2016年6月23日木曜日



世界最古!?のルウンペ(木綿衣)

先日、釧路市立博物館所蔵のアイヌ民族木綿衣が
アイヌ民族の衣服では世界最古級である可能性が高いとの記事が。
現在ロシアの博物館所蔵の世界最古とされる二点と
幾つもの点で類似し、同じ時代に同じ地域で制作された可能性が高いのでは?と。

木綿衣について(特に染や織について)色々書かれていて
とても興味の有る記事内容だったので、うちに有る本や資料を出して来たり、
思い出したりしつつ私も少し調べて書いてみました(^_^)




☆まず、アイヌの人達の衣服に使われていた素材の種類として
    古くから用いられた順で三つに区分できると思います。

・動物衣(獣皮衣)最も古くから着ていたと思われる、動物の毛皮など
・植物衣(樹皮衣)オヒョウ(ニレの木)の内皮で糸を作り織った、アツシ織
    (草皮衣)イラクサの繊維で糸を作り織った
・木綿衣     本州から入って来たもの(交易等で手に入れた木綿布)で仕立てた


☆続いて、植物衣と木綿衣について。その作り方、形に等による呼び名別の分類。

・アツシ   〜オヒョウの繊維(糸)で織ったもの
・カパラミプ 〜広幅の白い布を文様に多く使ったものなので比較的新しい
・チヂリ   〜刺繍文様だけのもの
・チカルカルペ〜縞や花柄の真岡木綿のもの、仕立て済みの和服に刺繍したもの等
・ルウンペ  〜最も手の込んだ切り伏せや刺繍が施された木綿衣


☆更に、ルウンペの特徴をもう少し…。

・絹の裂(キレ※古布の断片)などを細いテープ状にして、衣服に縫い付け
 それで模様を作る、切り伏せ縫い(布)が施されている。
  ※切り伏せ(文様の形に切り抜いて衣服に縫い付ける、アップリケの様なもの)
 古い物になると刺草(イラクサ)やオヒョウの糸でそれを縫い付けている。

# 作業指示
1. アイヌの衣服に関する文章から、「先日、釧路市立博物館所蔵のアイヌ民族木綿衣が」で始まり「古くから用いられた順で三つに区分できると思います。」で終わる部分を一字一句たがえずに書き写してください。
2. アイヌの衣服に関する文章をもとに、次の問いに答えてください。
(a) 記事で取り上げられた木綿衣を所蔵しているのはどこの博物館ですか。
(b) 最も手の込んだ切り伏せや刺繍が施された木綿衣は何と呼ばれていますか。
(c) 古いルウンペでは、切り伏せを何の糸で縫い付けていますか。

# データ部分
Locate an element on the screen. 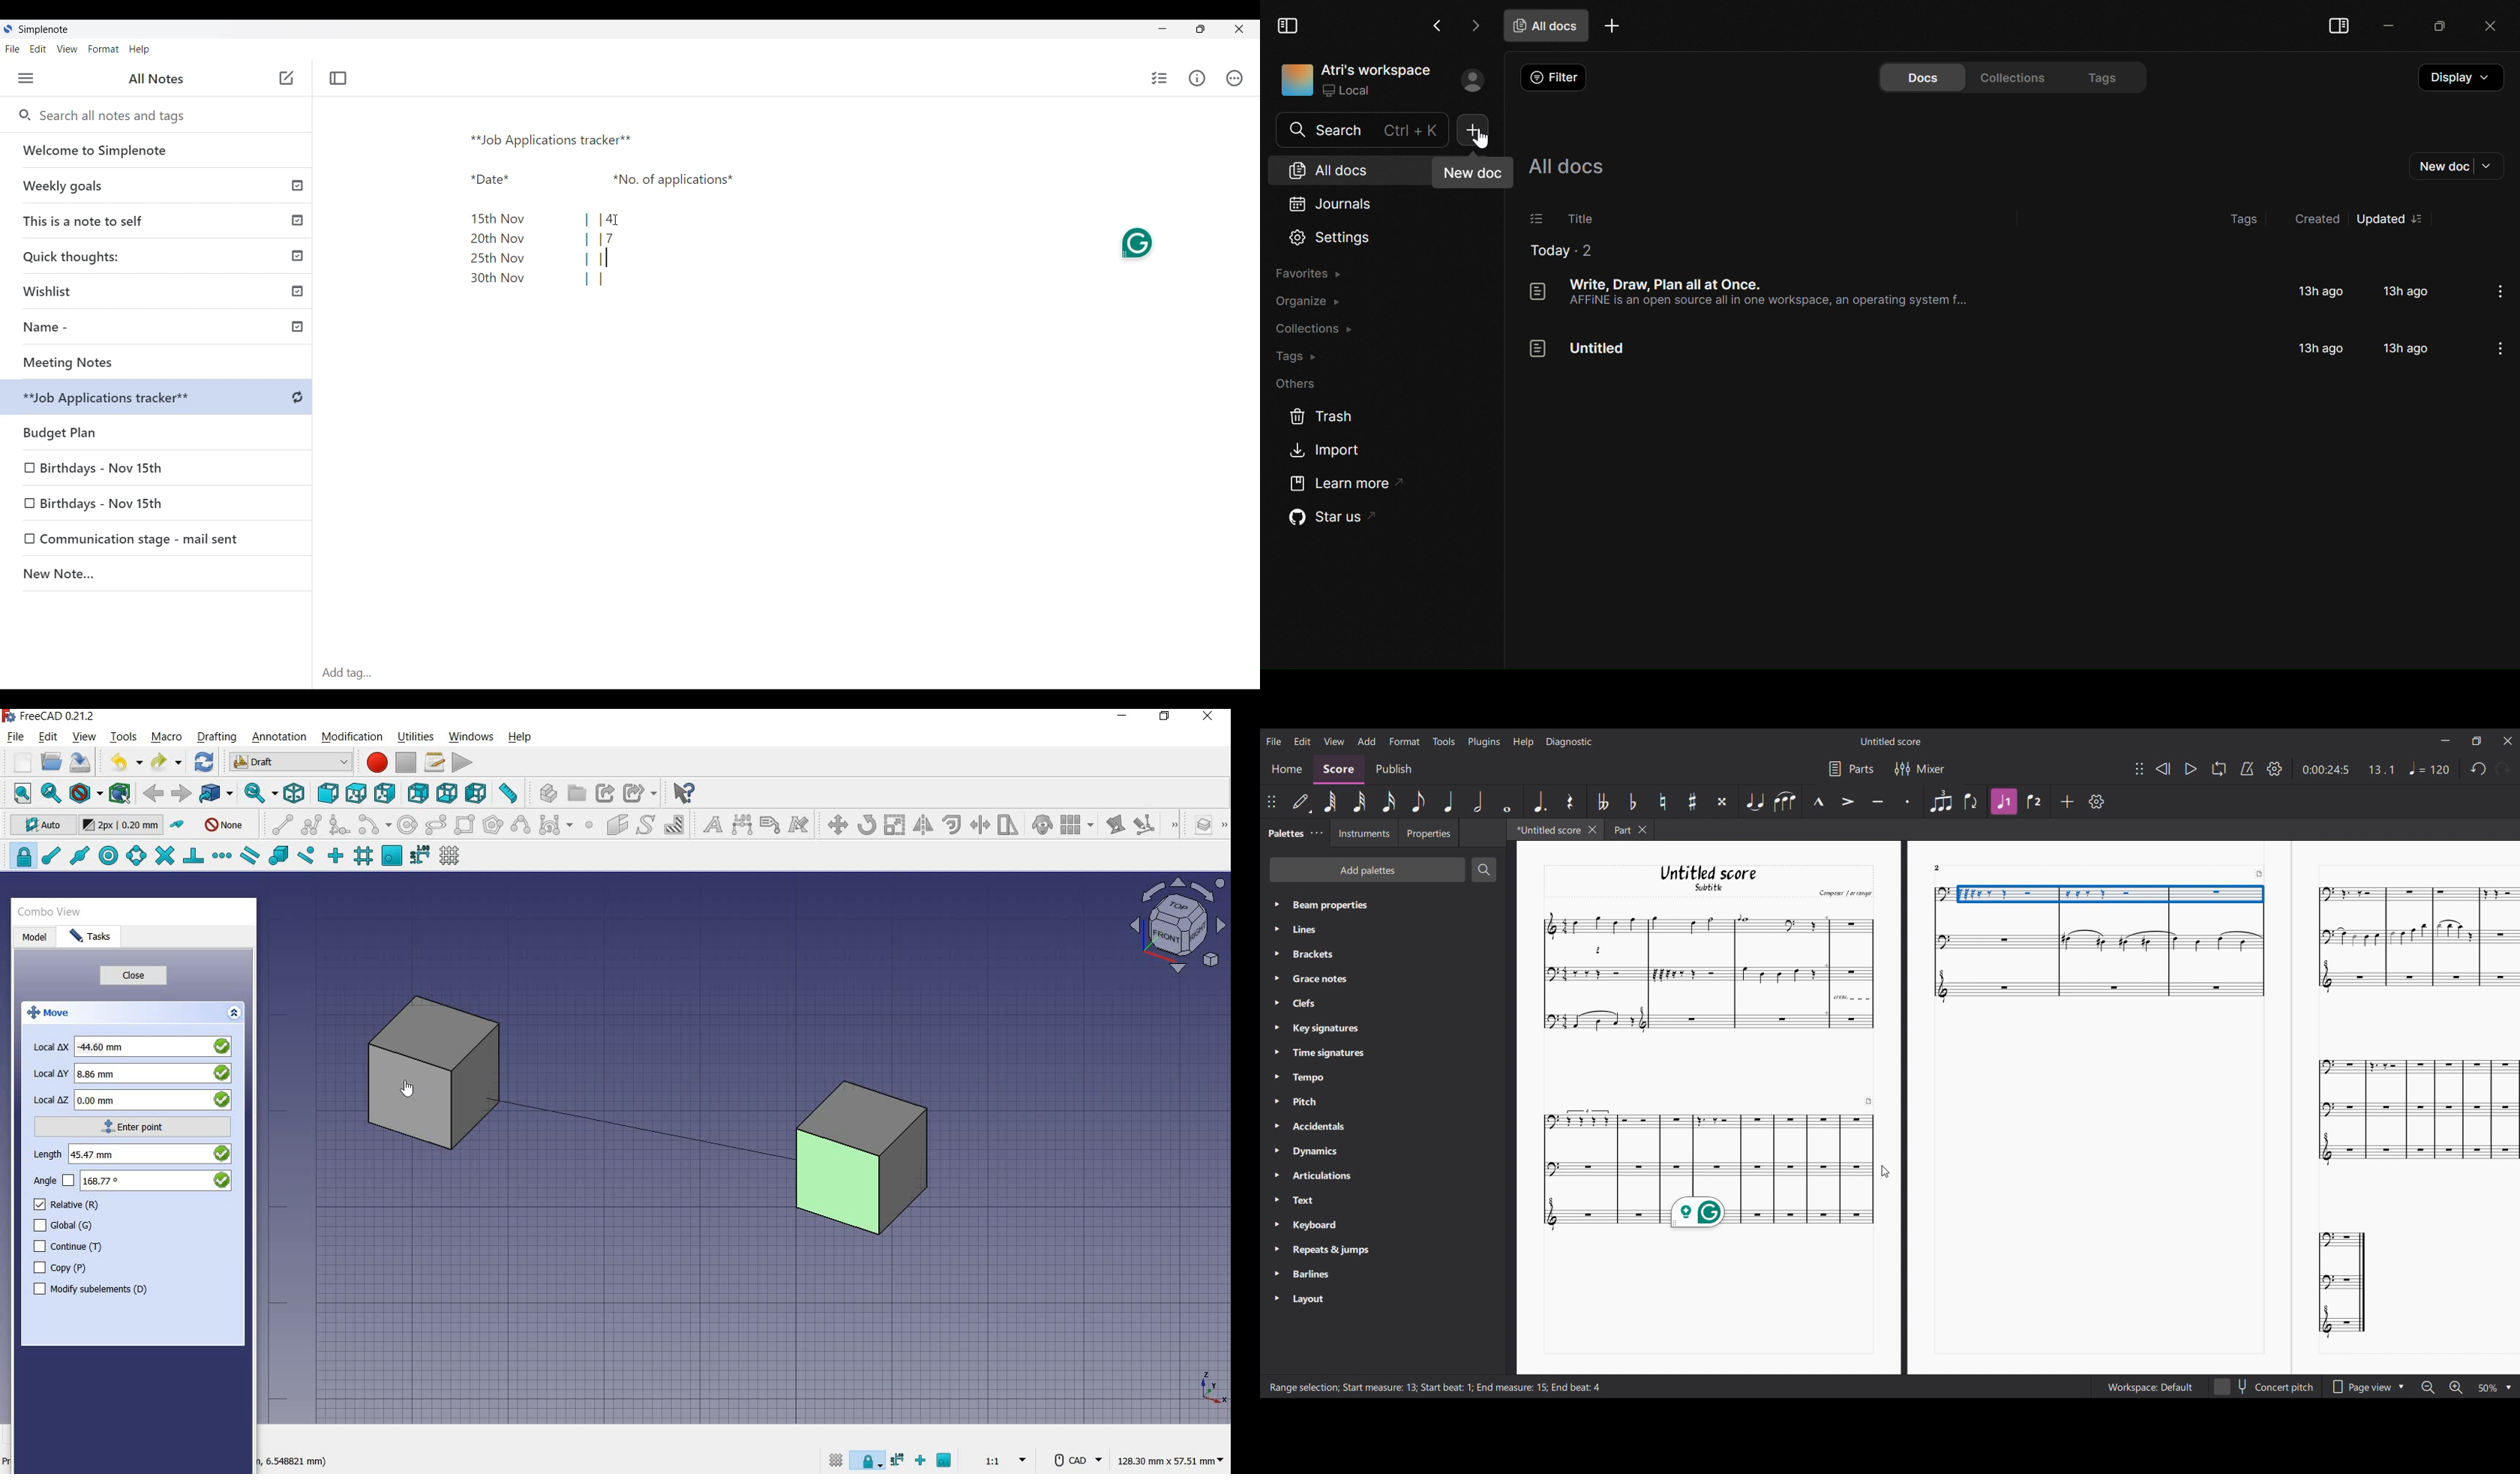 The image size is (2520, 1484). Search all notes and tags is located at coordinates (117, 116).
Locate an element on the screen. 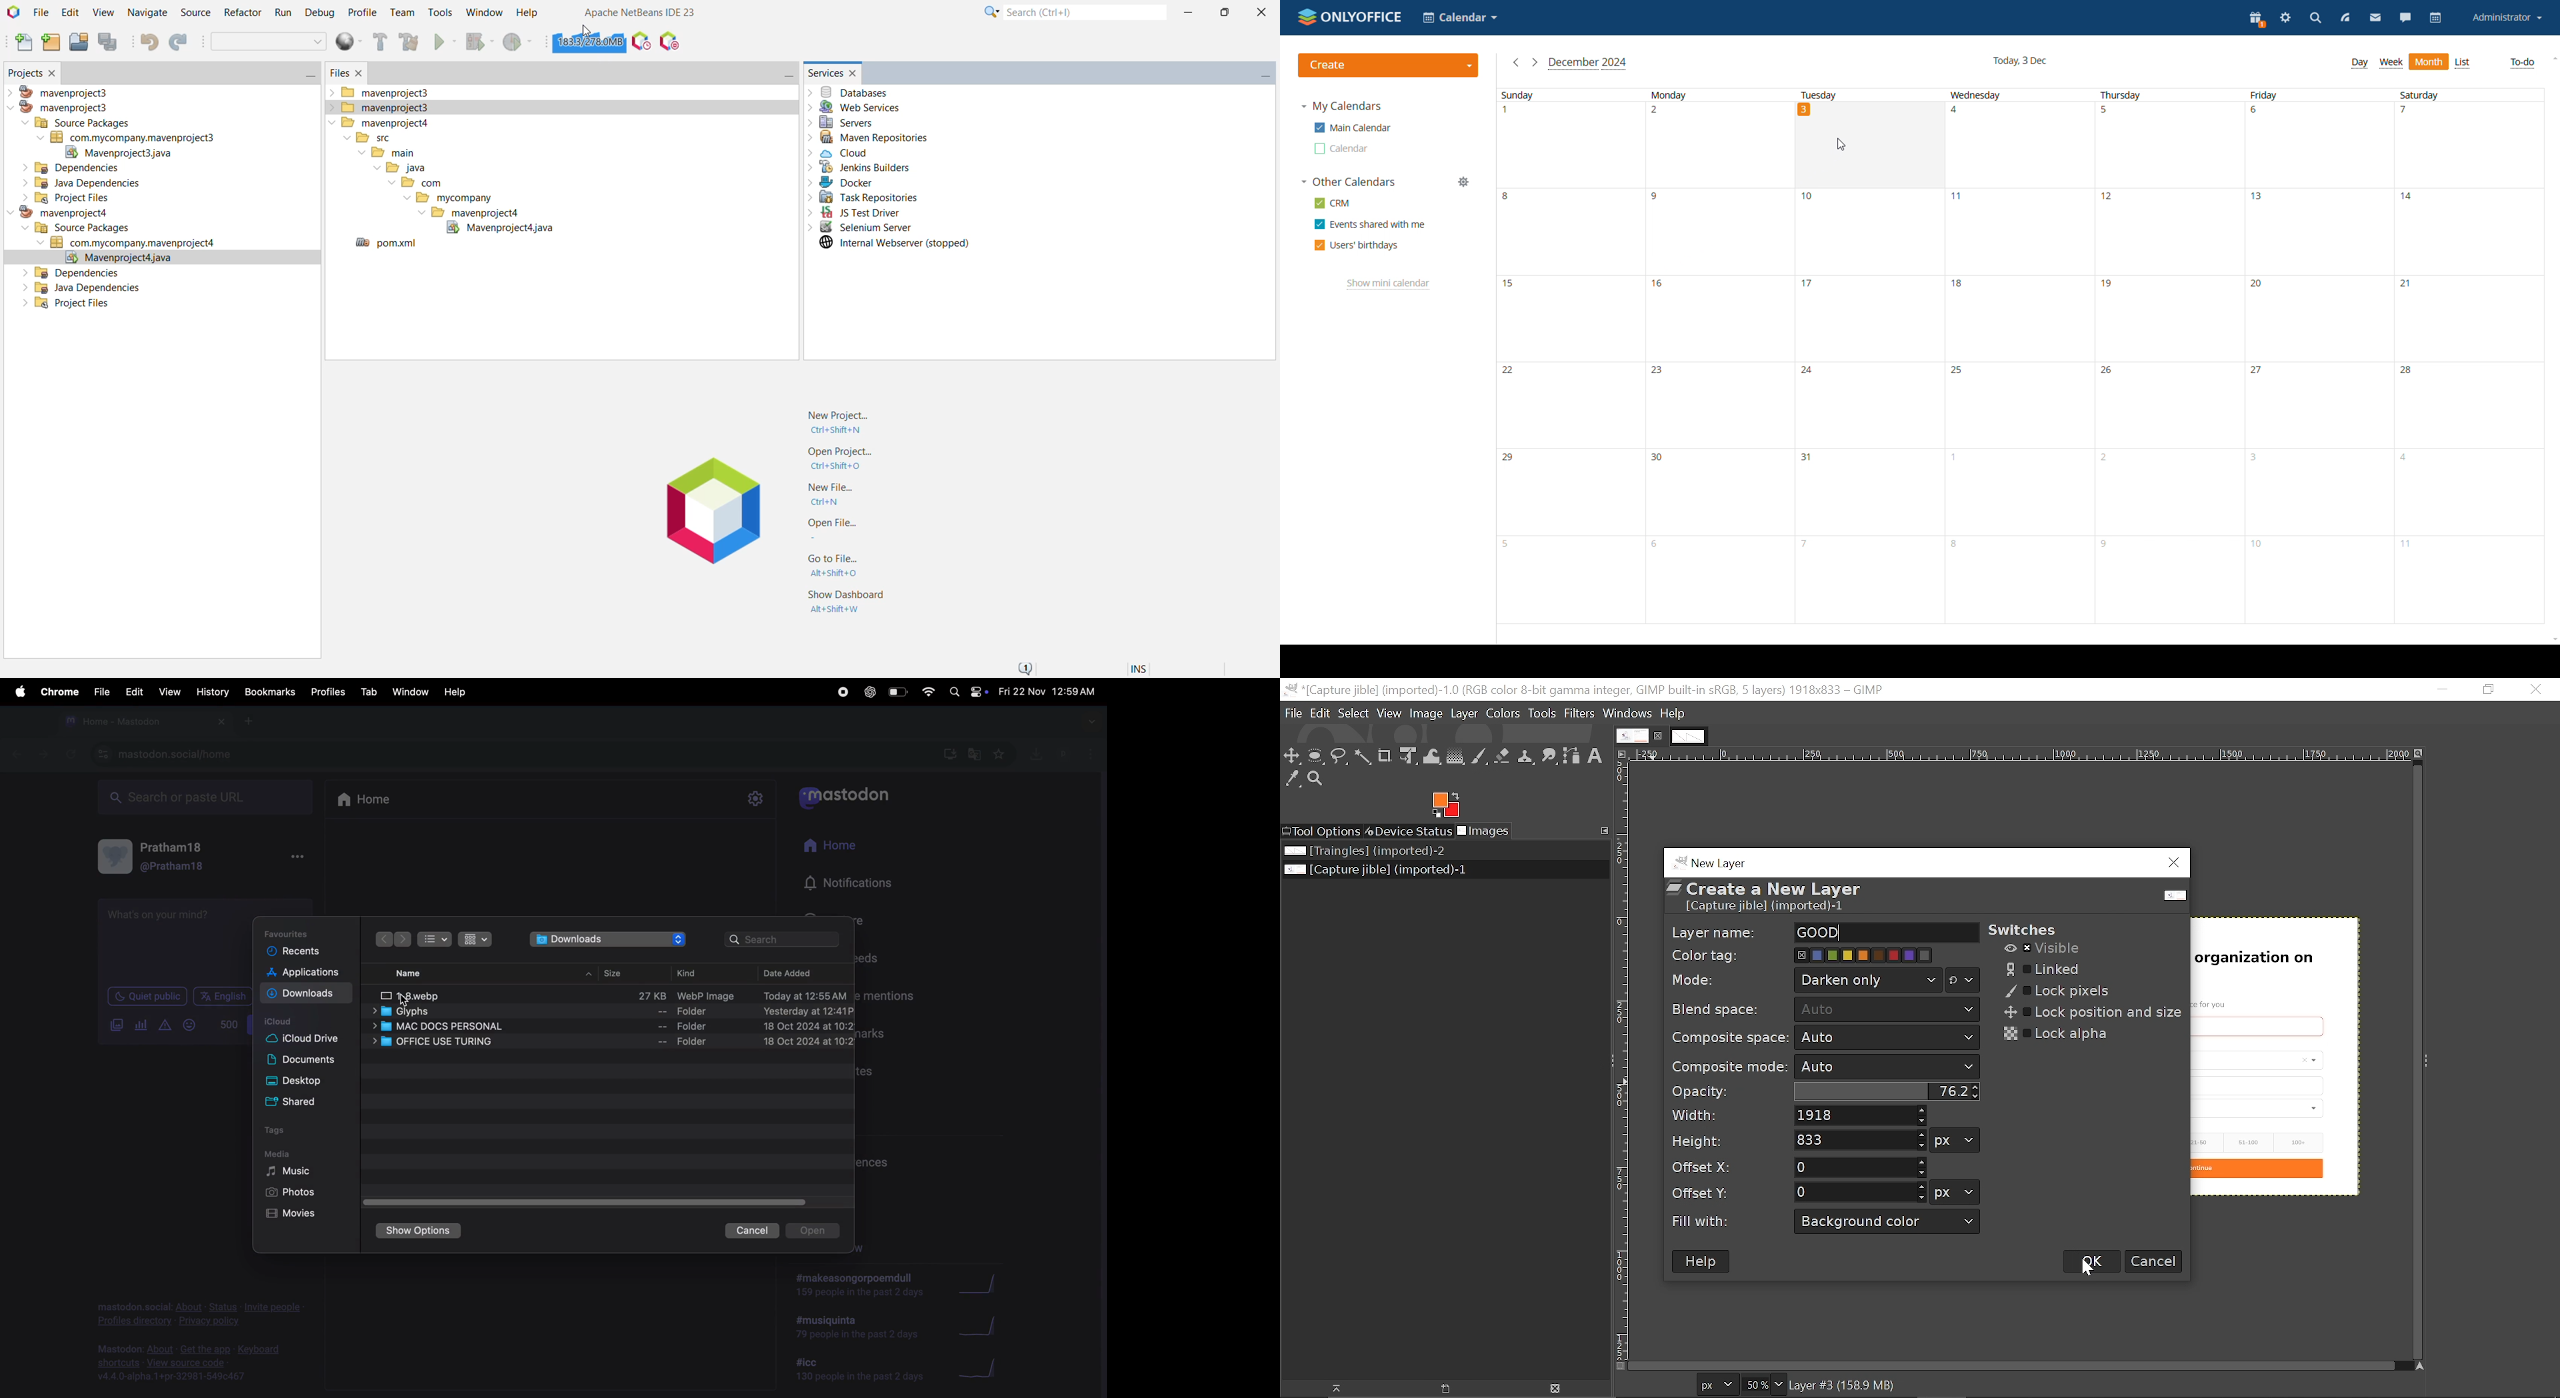  cURRENT WINDOW is located at coordinates (1584, 689).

# 各作業の解答
1.
先日、釧路市立博物館所蔵のアイヌ民族木綿衣が
アイヌ民族の衣服では世界最古級である可能性が高いとの記事が。
現在ロシアの博物館所蔵の世界最古とされる二点と
幾つもの点で類似し、同じ時代に同じ地域で制作された可能性が高いのでは?と。

木綿衣について(特に染や織について)色々書かれていて
とても興味の有る記事内容だったので、うちに有る本や資料を出して来たり、
思い出したりしつつ私も少し調べて書いてみました(^_^)




☆まず、アイヌの人達の衣服に使われていた素材の種類として
    古くから用いられた順で三つに区分できると思います。

2.
(a) 釧路市立博物館です。
(b) ルウンペと呼ばれています。
(c) 刺草(イラクサ)やオヒョウの糸で縫い付けています。